How and Why Colleges Should Reform Student Evaluations

BY DAVID A. VAREL

When I was an undergraduate at a liberal arts college in the early 2000s, our student evaluations were all qualitative. We were asked to write short essays describing our experience in our courses—what worked, what didn’t, what could be improved. It was clear from this design that the chief audience was our professors, who would use them to create better courses.

colorful emoticons showing happy and sad expressionsThese days, evaluations have become increasingly caught up in the neoliberal model of education. They are more quantitative in nature, less substantive, and more clearly intended for administrators to justify actions towards faculty members regarding retention, promotion, and tenure.

This model fails instructors, and it fails our students. Luckily, some simple changes to the questions could better measure effective teaching, promote better instruction, and even undermine neoliberal education. Here’s how.

The worst evaluation questions are the most subjective ones: How would you rate the difficulty of this course? How would you rate the instructor’s effectiveness? How would you rate your overall experience in this course? Because no objective criteria exist for such questions, students create their own subjective criteria and responses. This is all wrong. These types of questions, furthermore, encourage students to view themselves as consumers assessing the “product” they received—indeed, they are eerily similar to surveys sent out to customers of major corporations.

━━━━━━

(Directions)
a: What is the Spanish translation of this sentence from the essay on student evaluations: "This model fails instructors, and it fails our students."
b: In the listing below, render everything from the line containing "Task: Select the outline" down to the line containing "(x=329, y=66)" as a numbered list, leaving out blank lines.

(Provided entries)
━━━━━━

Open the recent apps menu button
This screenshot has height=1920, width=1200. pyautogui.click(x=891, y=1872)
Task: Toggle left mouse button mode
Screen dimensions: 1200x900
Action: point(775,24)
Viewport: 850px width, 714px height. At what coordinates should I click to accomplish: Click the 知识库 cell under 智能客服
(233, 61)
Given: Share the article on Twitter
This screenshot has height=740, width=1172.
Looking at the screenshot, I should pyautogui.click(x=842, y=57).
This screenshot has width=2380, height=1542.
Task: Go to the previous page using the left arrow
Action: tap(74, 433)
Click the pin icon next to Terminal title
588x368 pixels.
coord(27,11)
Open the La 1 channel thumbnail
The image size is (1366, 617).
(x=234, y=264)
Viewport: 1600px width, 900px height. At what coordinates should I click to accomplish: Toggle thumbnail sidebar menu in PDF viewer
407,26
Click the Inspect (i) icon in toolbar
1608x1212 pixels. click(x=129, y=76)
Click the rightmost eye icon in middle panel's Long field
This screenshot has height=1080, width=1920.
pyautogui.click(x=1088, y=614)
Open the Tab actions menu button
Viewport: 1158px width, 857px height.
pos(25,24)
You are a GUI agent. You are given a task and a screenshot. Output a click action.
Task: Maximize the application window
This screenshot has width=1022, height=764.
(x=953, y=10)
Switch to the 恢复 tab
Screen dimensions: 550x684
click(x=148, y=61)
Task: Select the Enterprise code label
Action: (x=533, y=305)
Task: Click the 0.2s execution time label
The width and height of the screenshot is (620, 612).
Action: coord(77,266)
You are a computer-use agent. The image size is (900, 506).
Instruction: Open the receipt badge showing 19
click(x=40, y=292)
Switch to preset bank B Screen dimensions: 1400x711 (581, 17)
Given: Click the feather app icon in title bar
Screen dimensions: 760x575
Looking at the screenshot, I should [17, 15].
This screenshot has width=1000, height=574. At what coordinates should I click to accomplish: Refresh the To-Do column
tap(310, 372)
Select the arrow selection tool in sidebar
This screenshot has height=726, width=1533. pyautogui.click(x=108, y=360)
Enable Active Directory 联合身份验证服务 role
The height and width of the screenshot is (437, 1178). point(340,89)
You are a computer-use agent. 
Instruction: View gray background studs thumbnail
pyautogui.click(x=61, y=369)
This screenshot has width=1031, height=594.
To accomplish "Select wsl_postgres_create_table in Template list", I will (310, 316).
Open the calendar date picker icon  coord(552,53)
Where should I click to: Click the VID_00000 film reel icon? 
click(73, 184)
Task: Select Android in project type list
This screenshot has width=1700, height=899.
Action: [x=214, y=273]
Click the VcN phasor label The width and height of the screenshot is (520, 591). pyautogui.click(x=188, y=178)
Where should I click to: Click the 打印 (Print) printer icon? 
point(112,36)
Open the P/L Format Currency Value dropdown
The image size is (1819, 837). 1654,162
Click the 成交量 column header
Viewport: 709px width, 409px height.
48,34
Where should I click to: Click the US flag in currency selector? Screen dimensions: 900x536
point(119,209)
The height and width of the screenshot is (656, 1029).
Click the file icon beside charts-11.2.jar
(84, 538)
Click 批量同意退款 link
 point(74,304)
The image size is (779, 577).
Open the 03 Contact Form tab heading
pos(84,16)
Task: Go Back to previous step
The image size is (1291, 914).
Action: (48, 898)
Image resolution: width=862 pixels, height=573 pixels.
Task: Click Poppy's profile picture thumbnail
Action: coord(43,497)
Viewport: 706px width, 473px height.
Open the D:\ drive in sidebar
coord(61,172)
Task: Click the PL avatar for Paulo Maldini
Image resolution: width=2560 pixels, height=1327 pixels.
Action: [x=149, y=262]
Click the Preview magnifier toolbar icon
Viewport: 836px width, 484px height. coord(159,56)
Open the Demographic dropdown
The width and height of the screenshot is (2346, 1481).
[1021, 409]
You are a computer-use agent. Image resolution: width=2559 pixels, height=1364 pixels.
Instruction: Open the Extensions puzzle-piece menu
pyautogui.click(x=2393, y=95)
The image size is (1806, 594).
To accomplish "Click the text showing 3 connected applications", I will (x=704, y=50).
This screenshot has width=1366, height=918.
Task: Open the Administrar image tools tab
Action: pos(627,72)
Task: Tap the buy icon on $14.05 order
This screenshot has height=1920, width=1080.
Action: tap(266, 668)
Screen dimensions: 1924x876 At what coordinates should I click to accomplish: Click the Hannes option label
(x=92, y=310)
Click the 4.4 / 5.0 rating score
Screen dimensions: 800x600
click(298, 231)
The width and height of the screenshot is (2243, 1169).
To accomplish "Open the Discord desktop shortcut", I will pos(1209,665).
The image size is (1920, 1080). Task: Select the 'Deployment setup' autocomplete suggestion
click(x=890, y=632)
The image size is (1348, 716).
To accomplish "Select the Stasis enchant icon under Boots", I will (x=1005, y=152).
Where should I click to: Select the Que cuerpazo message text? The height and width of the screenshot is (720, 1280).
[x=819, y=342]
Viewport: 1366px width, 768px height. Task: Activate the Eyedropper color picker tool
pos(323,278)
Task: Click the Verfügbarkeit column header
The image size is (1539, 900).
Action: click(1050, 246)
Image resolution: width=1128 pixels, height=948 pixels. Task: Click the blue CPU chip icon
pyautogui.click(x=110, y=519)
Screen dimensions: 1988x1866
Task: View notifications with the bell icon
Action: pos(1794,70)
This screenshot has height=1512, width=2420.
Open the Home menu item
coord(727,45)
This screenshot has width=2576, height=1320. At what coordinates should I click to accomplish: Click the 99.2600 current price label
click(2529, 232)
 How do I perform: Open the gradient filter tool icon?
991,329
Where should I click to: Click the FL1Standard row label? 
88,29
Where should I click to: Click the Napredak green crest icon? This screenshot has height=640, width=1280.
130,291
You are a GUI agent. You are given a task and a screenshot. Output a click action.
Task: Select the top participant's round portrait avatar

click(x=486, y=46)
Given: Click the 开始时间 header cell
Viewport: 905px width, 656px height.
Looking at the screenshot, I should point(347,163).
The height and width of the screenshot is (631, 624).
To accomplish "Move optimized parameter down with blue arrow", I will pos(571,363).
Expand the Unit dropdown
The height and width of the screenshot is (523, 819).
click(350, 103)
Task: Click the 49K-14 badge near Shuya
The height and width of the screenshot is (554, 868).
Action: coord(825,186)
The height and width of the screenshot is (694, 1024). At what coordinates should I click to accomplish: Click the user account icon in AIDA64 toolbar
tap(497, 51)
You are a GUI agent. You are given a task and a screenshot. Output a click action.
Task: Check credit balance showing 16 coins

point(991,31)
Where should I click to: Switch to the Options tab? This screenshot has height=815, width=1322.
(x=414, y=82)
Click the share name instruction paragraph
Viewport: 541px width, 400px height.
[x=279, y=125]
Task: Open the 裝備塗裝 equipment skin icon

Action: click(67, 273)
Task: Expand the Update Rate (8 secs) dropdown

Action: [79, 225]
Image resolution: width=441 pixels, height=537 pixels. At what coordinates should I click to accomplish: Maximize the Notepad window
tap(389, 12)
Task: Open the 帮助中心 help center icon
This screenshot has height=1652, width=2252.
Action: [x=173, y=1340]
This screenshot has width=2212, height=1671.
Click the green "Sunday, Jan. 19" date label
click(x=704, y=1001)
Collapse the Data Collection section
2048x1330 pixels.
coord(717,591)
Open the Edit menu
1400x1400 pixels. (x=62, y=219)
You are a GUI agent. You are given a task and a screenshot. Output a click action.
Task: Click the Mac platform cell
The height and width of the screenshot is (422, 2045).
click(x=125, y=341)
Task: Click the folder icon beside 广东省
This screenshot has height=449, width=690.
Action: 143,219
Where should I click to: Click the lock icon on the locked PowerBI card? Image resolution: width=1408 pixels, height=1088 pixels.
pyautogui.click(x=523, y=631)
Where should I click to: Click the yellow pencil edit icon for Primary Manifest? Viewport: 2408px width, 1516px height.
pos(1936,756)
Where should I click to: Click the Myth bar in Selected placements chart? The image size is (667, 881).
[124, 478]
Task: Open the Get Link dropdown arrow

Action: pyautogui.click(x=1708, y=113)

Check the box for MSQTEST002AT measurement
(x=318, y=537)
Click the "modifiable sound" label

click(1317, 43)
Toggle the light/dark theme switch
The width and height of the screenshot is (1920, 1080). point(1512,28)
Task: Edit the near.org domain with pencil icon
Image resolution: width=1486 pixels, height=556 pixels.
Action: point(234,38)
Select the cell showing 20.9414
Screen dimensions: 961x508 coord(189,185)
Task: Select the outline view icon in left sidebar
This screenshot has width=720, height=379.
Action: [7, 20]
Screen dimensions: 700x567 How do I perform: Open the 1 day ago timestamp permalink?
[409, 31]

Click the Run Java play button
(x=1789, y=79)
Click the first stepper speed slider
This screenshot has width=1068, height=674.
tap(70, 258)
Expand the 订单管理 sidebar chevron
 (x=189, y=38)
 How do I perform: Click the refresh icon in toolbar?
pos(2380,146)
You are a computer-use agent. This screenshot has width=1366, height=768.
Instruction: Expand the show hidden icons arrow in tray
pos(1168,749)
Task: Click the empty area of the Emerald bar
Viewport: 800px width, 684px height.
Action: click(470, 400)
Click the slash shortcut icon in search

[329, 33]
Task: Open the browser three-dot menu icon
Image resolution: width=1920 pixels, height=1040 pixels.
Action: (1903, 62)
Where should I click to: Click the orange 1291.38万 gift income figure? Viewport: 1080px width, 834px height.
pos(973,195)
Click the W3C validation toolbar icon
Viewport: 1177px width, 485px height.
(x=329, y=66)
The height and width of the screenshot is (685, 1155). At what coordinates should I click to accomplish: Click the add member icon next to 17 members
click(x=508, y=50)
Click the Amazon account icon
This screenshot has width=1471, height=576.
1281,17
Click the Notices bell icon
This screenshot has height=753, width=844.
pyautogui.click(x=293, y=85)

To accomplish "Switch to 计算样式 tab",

━━━━━━

(Results by task)
a: Este modelo les falla a los instructores y les falla a nuestros estudiantes.

b:
1. Task: Select the outline view icon in left sidebar
2. This screenshot has width=720, height=379.
3. Action: [7, 20]
4. Screen dimensions: 700x567 How do I perform: Open the 1 day ago timestamp permalink?
5. [409, 31]
6. Click the Run Java play button
7. (x=1789, y=79)
8. Click the first stepper speed slider
9. This screenshot has width=1068, height=674.
10. tap(70, 258)
11. Expand the 订单管理 sidebar chevron
12.  (x=189, y=38)
13.  How do I perform: Click the refresh icon in toolbar?
14. pos(2380,146)
15. You are a computer-use agent. This screenshot has width=1366, height=768.
16. Instruction: Expand the show hidden icons arrow in tray
17. pos(1168,749)
18. Task: Click the empty area of the Emerald bar
19. Viewport: 800px width, 684px height.
20. Action: click(470, 400)
21. Click the slash shortcut icon in search
22. [329, 33]
23. Task: Open the browser three-dot menu icon
24. Image resolution: width=1920 pixels, height=1040 pixels.
25. Action: (1903, 62)
26. Where should I click to: Click the orange 1291.38万 gift income figure? Viewport: 1080px width, 834px height.
27. pos(973,195)
28. Click the W3C validation toolbar icon
29. Viewport: 1177px width, 485px height.
30. (x=329, y=66)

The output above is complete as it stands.